WHAT THE TASK ASKS =>
Write out each entry once more so that it matches the original exactly.

Entries taken from a collection =>
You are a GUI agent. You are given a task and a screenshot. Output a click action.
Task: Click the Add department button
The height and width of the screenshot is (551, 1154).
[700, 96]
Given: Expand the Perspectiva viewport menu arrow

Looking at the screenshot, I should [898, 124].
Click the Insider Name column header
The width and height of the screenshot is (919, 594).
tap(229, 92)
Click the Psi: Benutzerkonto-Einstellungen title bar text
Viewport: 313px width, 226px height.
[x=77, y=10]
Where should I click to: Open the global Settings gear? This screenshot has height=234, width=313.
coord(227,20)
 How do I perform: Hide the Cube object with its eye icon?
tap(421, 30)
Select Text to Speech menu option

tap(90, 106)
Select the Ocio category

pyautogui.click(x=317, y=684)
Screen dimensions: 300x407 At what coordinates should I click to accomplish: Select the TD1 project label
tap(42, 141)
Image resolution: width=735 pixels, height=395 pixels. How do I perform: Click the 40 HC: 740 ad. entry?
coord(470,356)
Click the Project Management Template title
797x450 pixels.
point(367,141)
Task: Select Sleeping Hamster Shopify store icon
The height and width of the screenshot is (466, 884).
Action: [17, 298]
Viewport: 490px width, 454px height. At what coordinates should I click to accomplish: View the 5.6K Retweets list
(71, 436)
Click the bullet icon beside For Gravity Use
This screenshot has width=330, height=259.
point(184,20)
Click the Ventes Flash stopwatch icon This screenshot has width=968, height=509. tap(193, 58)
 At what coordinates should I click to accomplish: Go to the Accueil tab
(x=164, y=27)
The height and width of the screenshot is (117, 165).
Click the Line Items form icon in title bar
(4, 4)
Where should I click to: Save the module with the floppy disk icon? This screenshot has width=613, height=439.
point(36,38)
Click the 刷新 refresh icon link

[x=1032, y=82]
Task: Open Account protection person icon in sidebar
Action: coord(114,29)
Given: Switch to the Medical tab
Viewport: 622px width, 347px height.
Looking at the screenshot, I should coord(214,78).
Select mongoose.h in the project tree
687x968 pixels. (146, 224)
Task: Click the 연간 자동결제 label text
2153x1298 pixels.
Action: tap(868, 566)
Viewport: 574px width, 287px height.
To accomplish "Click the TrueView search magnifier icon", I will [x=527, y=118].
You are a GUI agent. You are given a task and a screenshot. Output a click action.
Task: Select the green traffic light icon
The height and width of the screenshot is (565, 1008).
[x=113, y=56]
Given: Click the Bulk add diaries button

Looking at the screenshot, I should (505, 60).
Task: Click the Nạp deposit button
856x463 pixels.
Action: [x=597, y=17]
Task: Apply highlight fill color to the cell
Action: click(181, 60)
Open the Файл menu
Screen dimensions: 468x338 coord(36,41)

ANSWER SECTION =>
You are a GUI agent. You are given a task and a screenshot. Output a click action.
Task: Click the Add department button
The height and width of the screenshot is (551, 1154).
[700, 96]
Given: Expand the Perspectiva viewport menu arrow

Looking at the screenshot, I should [898, 124].
Click the Insider Name column header
The width and height of the screenshot is (919, 594).
tap(229, 92)
Click the Psi: Benutzerkonto-Einstellungen title bar text
Viewport: 313px width, 226px height.
[x=77, y=10]
Where should I click to: Open the global Settings gear? This screenshot has height=234, width=313.
coord(227,20)
 How do I perform: Hide the Cube object with its eye icon?
tap(421, 30)
Select Text to Speech menu option

tap(90, 106)
Select the Ocio category

pyautogui.click(x=317, y=684)
Screen dimensions: 300x407 At what coordinates should I click to accomplish: Select the TD1 project label
tap(42, 141)
Image resolution: width=735 pixels, height=395 pixels. How do I perform: Click the 40 HC: 740 ad. entry?
coord(470,356)
Click the Project Management Template title
797x450 pixels.
point(367,141)
Task: Select Sleeping Hamster Shopify store icon
The height and width of the screenshot is (466, 884).
Action: [17, 298]
Viewport: 490px width, 454px height. At what coordinates should I click to accomplish: View the 5.6K Retweets list
(71, 436)
Click the bullet icon beside For Gravity Use
This screenshot has width=330, height=259.
point(184,20)
Click the Ventes Flash stopwatch icon This screenshot has width=968, height=509. tap(193, 58)
 At what coordinates should I click to accomplish: Go to the Accueil tab
(x=164, y=27)
The height and width of the screenshot is (117, 165).
Click the Line Items form icon in title bar
(4, 4)
Where should I click to: Save the module with the floppy disk icon? This screenshot has width=613, height=439.
point(36,38)
Click the 刷新 refresh icon link

[x=1032, y=82]
Task: Open Account protection person icon in sidebar
Action: coord(114,29)
Given: Switch to the Medical tab
Viewport: 622px width, 347px height.
Looking at the screenshot, I should coord(214,78).
Select mongoose.h in the project tree
687x968 pixels. (146, 224)
Task: Click the 연간 자동결제 label text
2153x1298 pixels.
Action: tap(868, 566)
Viewport: 574px width, 287px height.
To accomplish "Click the TrueView search magnifier icon", I will [x=527, y=118].
You are a GUI agent. You are given a task and a screenshot. Output a click action.
Task: Select the green traffic light icon
The height and width of the screenshot is (565, 1008).
[x=113, y=56]
Given: Click the Bulk add diaries button

Looking at the screenshot, I should (505, 60).
Task: Click the Nạp deposit button
856x463 pixels.
Action: [x=597, y=17]
Task: Apply highlight fill color to the cell
Action: click(181, 60)
Open the Файл menu
Screen dimensions: 468x338 coord(36,41)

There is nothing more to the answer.